You must make sure that you machine has a hostname (not 'localhost.localdomain') and that the localhost (127.0.0.1) line in /etc/hosts does not contain the hostname. This will confuse kerberos. The host name can be set in /etc/sysconfig/network, and should be the full host name (e.g. 'sefos.example.com').

NETWORKING=yes
HOSTNAME=sefos.example.com

The top of /etc/hosts should look something like

# Do not remove the following line, or various programs
# that require network functionality will fail.
127.0.0.1               localhost.localdomain localhost
::1             localhost6.localdomain6 localhost6

Edit /etc/krb5.conf

• The stock version of this file uses the 'EXAMPLE.COM' realm and the 'example.com' domain everywhere. Replace these with the desired realm and domain names for the configured network.
• The four sections that require changes are libdefaults, realms, domain_realm, and appdefaults. The other sections do not need to be changed.
  • libdefaults section
    • Change EXAMPLE.COM to the local kerberos realm name.
    • Clock skew can be adjusted here
  • realms section
    • Contains the settings for each realm. Change the realm and domain name to the local names
    • Make sure that the default_domain value gets mapped to a realm in the domain_realm section below.
    • Put the correct fully qualified domain name of the KDC and Kerberos admin server (this may be the same machine).
    • Note There should be a 'kdc' line for each Kerberos Domain Controller. While this example has only one KDC, most networks should have at least two.
  • domain_realm section
    • This is the mapping between the DNS domains and your Kerberos realm.
    • If you are serving multiple DNS domains, put them all here.
    • At a minimum, the default_domain should be mapped to a realm here.
  • appdefaults section
    • You may want to tweak the application defaults
      • For example, changing the renew lifetime.

/etc/krb5.conf:

[libdefaults]
 default_realm = EXAMPLE.COM
 dns_lookup_realm = false
 dns_lookup_kdc = false
 clockskew = 120

[realms]
 EXAMPLE.COM = {
  kdc = sefos.example.com:88
  admin_server = sefos.example.com:749
  default_domain = example.com
 }

[domain_realm]
.example.com = EXAMPLE.COM
example.com = EXAMPLE.COM
deeperdomain.example.com = EXAMPLE.COM
.deeperdomain.example.com = EXAMPLE.COM

[appdefaults]
 pam = {
   debug = false
   ticket_lifetime = 36000
   renew_lifetime = 36000
   forwardable = true
   krb4_convert = false
 }
 kinit = {
   ticket_lifetime = 36000
   renew_lifetime = 36000
   forwardable = true
 }

/var/kerberos/krb5kdc/kdc.conf

Only the realms section needs to be configured in this file. Most of the defaults should just work.
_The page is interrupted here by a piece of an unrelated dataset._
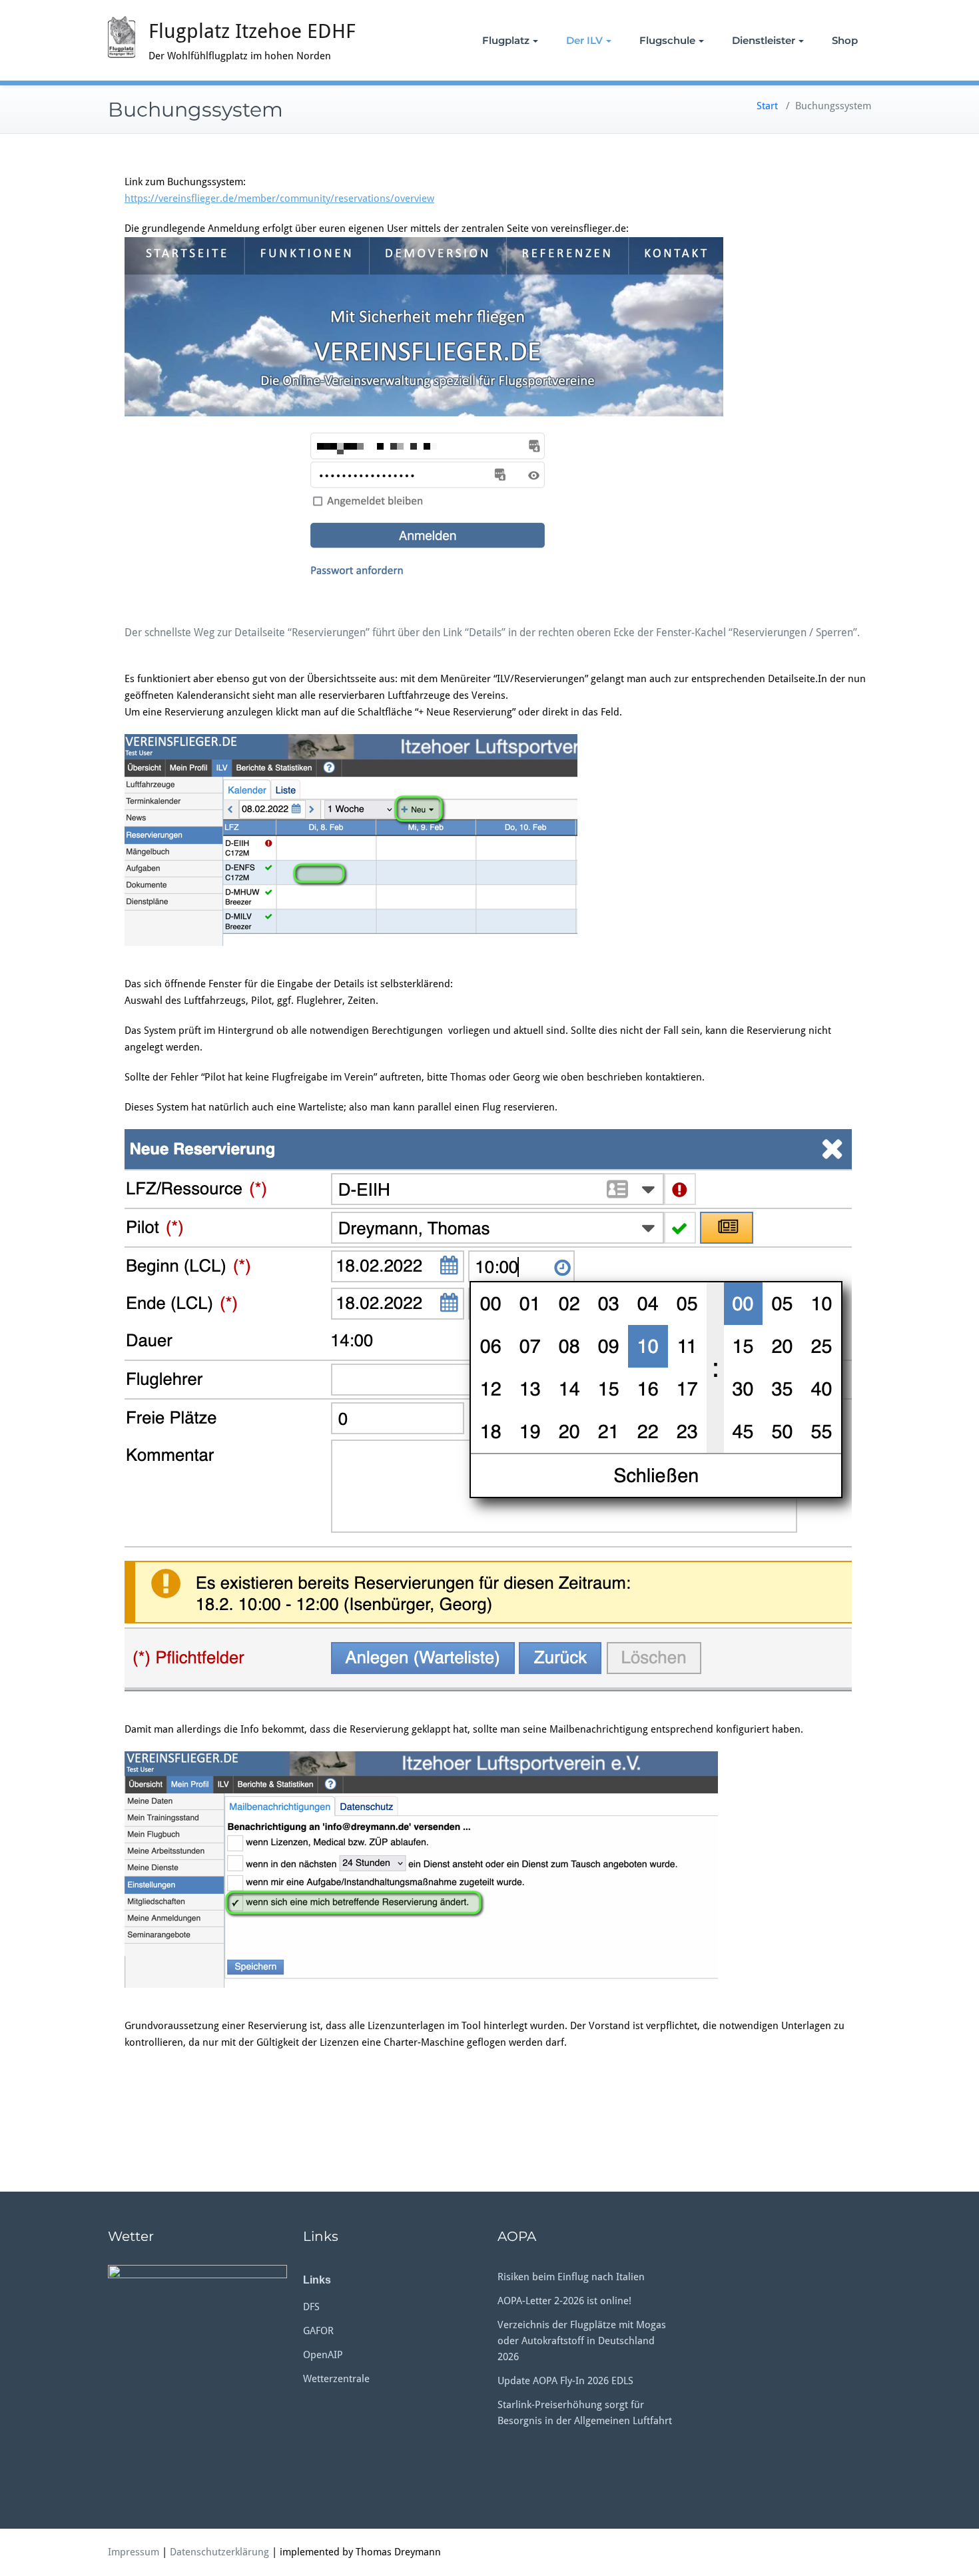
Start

• change the realm to the correct value: ' EXAMPLE.COM = {'
• possibly add/adjust max_life. This is the maximum life of a ticket issued by the KDC (absolute max is 25 hours).
• possibly add/adjust max_renewable_life. This is the maximum length a ticket can be renewed (absolute max is 4 weeks).

[realms]
 EXAMPLE.COM = {
  master_key_type = des3-hmac-sha1
  acl_file = /var/kerberos/krb5kdc/kadm5.acl
  dict_file = /usr/share/dict/words
  admin_keytab = /var/kerberos/krb5kdc/kadm5.keytab
  supported_enctypes = des3-hmac-sha1:normal arcfour-hmac:normal des-hmac-sha1:normal des-cbc-md5:normal des-cbc-crc:normal des-cbc-crc:v4 des-cbc-crc:afs3
  max_life=10h
  max_renewable_life = 1w
 }

/var/kerberos/krb5kdc/kadm5.acl

This is a short file. Change the configuration in this file to the correct realm: EXAMPLE.COM in this example.

*/admin@EXAMPLE.COM *

64 bit servers

• on 64 bit servers that function as clients see: 64 bit machines

Kereberos Database

Create the Database

# kdb5_util create -s

This will prompt you for a password.

• This password will likely only be used again when initially configuring a slave KDC.

Add the first Administrative User

• 'root' doesn't have to be an admin, any other name will work.
• The default realm (e.g. EXAMPLE.COM) is appended automatically.
• It will ask for a password.

 [root@sefos ~] kadmin.local -q "addprinc root/admin"

Starting Kereberos

Start the services:

# run_init service kadmin start 
# run_init service krb5kdc start

Test

• run kadmin.
• default principle is the current user appended with ‘/admin’
• Additional principles in the list were added by the software as part of the creation process.

# kadmin
Authenticating as principal root/admin@EXAMPLE.COM with password.
Password for root/admin@EXAMPLE.COM: 
kadmin:  listprincs
K/M@EXAMPLE.COM
kadmin/admin@EXAMPLE.COM
kadmin/changepw@EXAMPLE.COM
kadmin/history@EXAMPLE.COM
krbtgt/EXAMPLE.COM@EXAMPLE.COM
root/admin@EXAMPLE.COM

Note: If any principle in the test lines above includes 'localhost.localdomain', then the /etc/hosts file needs to be checked on the machine (XXX is this server or client or both). Make sure there are no hostnames on the localhost.localdomain line in /etc/hosts.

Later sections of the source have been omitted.